Pariwisata bukanlah industri yang berdiri sendiri, tetapi terdiri dari serangkaian perusahaan yang menghasilkan jasa atau produk yang berbeda.
Perbedaan itu tidak hanya dalam jasa yang dihasilkan, tetapi juga dalam besarnya perusahaan, lokasi tempat kedudukan, letak geografis, fungsi, bentuk organisasi
yang mengelola dan metode atau cara pemasarannya Yoeti, 1997; Aref dan Gill, 2009 menyatakan.
Menurut Prideaux and Cooper 2002, perusahaan pariwisata dapat diklasifikasikan dalam dua jenis, yaitu :1 perusahaan pariwisata utama langsung
dan 2 perusahaaan pariwisata sekunder tidak langsung. Perusahaan pariwisata utama langsung adalah perusahaan yang tujuan pelayanannya khusus
diperuntukkan bagi perkembangan kepariwisataan dan yang kehidupan usahanya memang benar-benar tergantung padanya, sedangkan perusahaan pariwisata
sekunder tidak langsung, adalah tidak sepenuhnya tergantung kepada wisatawan belaka, melainkan juga sebagian besar diperuntukkan bagi masyarakat setempat.

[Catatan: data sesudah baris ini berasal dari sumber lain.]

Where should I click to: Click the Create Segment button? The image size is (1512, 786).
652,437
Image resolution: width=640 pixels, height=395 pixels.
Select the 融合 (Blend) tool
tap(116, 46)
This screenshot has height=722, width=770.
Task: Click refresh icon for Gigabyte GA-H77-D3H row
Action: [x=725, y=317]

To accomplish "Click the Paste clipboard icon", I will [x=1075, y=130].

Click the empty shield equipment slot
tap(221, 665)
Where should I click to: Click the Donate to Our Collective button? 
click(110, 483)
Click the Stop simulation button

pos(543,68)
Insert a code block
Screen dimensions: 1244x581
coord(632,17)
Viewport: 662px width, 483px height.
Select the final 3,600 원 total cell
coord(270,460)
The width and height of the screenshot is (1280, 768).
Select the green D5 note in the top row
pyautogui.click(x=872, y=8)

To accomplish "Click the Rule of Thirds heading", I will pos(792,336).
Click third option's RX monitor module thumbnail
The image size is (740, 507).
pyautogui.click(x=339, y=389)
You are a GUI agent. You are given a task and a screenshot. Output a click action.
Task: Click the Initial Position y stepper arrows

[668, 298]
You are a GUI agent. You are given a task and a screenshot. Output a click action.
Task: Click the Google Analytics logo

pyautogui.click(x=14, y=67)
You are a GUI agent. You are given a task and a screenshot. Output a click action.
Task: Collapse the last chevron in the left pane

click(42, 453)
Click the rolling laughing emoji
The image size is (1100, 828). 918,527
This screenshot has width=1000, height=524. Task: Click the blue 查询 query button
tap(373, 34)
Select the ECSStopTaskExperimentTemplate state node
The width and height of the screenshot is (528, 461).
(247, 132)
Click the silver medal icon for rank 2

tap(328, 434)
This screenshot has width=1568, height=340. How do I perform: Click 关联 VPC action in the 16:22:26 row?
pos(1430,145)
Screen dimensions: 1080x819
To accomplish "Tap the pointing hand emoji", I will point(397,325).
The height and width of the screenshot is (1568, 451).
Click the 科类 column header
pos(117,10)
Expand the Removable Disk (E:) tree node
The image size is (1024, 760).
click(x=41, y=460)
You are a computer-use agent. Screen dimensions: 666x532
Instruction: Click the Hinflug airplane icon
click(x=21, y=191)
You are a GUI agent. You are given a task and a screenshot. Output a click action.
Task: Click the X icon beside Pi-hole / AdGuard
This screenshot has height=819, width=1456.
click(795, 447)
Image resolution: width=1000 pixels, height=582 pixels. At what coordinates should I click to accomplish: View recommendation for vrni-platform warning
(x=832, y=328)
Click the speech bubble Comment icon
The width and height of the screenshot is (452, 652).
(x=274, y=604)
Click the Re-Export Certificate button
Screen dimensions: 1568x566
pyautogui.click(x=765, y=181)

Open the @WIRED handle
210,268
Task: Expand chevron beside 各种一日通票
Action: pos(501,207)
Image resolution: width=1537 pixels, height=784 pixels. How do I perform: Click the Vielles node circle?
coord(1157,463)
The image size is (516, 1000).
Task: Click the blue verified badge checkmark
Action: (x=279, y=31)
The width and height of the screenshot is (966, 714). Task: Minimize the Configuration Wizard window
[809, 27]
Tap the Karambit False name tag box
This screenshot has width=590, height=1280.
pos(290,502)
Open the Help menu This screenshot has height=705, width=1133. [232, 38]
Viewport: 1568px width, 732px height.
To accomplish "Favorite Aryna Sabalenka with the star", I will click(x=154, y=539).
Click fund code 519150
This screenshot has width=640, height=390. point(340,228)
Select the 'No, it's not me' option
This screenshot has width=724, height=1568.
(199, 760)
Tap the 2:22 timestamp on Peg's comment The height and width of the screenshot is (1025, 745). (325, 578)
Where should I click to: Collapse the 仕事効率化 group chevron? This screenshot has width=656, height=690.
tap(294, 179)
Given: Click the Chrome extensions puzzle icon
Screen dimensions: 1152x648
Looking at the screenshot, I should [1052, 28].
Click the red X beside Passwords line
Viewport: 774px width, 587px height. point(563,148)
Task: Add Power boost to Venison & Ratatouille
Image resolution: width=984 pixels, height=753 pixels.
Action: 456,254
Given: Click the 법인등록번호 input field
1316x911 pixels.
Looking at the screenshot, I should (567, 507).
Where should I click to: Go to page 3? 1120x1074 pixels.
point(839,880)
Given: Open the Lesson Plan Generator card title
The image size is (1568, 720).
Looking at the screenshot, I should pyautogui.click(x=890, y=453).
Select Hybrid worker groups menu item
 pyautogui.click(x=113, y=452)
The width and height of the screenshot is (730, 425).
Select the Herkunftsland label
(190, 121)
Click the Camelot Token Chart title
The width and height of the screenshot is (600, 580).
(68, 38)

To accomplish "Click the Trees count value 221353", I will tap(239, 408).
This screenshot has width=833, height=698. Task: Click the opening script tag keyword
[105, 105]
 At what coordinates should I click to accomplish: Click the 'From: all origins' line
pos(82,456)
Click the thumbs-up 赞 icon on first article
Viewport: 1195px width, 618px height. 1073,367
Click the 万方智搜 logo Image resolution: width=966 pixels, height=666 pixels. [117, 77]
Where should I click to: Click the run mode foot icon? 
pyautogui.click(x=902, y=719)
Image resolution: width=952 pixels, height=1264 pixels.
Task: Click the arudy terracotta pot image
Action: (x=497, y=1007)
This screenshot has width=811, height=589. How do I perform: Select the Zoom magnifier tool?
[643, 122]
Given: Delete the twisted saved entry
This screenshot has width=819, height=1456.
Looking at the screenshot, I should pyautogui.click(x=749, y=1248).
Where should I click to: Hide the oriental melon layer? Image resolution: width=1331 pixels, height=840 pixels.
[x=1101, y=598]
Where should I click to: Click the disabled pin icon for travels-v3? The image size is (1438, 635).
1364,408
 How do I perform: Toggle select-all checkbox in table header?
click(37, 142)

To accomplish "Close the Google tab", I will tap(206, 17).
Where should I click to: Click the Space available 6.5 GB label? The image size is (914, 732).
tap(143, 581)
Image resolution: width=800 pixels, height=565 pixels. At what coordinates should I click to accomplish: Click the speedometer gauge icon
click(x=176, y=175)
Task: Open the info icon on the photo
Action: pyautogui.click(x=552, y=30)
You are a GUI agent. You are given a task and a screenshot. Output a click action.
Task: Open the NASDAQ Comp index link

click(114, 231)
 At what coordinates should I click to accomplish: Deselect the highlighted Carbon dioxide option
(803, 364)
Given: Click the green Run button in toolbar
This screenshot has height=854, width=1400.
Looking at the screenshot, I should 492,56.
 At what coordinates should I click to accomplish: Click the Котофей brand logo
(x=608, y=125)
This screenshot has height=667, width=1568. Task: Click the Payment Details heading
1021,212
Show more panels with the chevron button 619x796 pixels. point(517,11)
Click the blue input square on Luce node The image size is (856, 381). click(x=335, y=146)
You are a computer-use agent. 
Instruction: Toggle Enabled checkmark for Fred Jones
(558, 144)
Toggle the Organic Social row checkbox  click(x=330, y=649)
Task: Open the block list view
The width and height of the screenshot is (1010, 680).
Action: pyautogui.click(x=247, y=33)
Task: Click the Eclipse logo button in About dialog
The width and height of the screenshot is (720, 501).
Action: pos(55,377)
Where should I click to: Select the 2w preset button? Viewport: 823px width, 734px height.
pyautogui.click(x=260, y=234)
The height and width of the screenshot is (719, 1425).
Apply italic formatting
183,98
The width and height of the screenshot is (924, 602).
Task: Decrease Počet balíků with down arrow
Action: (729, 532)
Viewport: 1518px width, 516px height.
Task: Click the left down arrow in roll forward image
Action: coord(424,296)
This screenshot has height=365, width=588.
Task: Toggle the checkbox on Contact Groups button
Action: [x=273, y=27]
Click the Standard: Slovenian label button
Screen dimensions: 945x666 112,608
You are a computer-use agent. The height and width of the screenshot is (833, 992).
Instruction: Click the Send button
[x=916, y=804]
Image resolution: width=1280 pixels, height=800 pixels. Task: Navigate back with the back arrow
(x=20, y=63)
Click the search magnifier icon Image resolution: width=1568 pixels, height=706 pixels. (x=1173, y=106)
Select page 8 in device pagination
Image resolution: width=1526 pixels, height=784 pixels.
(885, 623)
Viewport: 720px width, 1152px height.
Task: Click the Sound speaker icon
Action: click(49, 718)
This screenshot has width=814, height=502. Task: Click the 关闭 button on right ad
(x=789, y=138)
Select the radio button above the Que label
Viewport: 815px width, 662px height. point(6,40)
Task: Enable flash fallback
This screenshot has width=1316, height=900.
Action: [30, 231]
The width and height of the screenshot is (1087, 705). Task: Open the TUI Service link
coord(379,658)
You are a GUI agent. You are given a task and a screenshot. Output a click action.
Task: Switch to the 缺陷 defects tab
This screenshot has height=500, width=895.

Perusahaan yang dapat digolongkan sebagai perusahaan pariwisata sekunder tidak langsung, adalah : a. perusahaan yang membuat kapal, mobil
khusus untuk wisatawan; b. toko-toko pakaian, barang-barang keperluan sehari- hari dan sebagainya; dan c. toko binatu, salon kecantikan dan sebagainya.
Pariwisata sebagai industri menghasilkan jasa-jasa services sebagai “produk” yang dibutuhkan wisatawan pada khususnya dan traveller pada
umumnya. Produk wisata adalah suatu perakitan dari berbagai aspek atau
komponen, yang saling melengkapi untuk membentuk suatu kesatuan produk, yang terdiri dari perjalanantrip sebagai bagian yang dinamis dan tinggal di
daerah tujuan wisata sebagai bagian yang statis Mangiri, 2003; Oredegbe and Fadeyibi, 2009.
Ada tiga golongan pokok produk industri pariwisata, seperti dijelaskan di bawah ini Sugiarti, Ernawati dan Birtles, 2003; Tebay, 2004; Ismail, 2004;Che,
2005 : a. Tourist objects atau obyek pariwisata yang terdapat pada daerah-
daerah tujuan wisata, yang menjadi daya tarik orang-orang untuk datang berkunjung ke daerah tersebut.
b. Fasilitas yang diperlukan di tempat tujuan tersebut, seperti akomodasi perhotelan
accommodation, bar dan restoran catering,
entertainment dan rekreasi. c. Transportasi yang menghubungkan negara asal wisatawan tourist
originating countries dengan daerah tujuan wisatawan tourist destination area serta transportasi di tempat tujuan local
transportation ke obyek-obyek pariwisata.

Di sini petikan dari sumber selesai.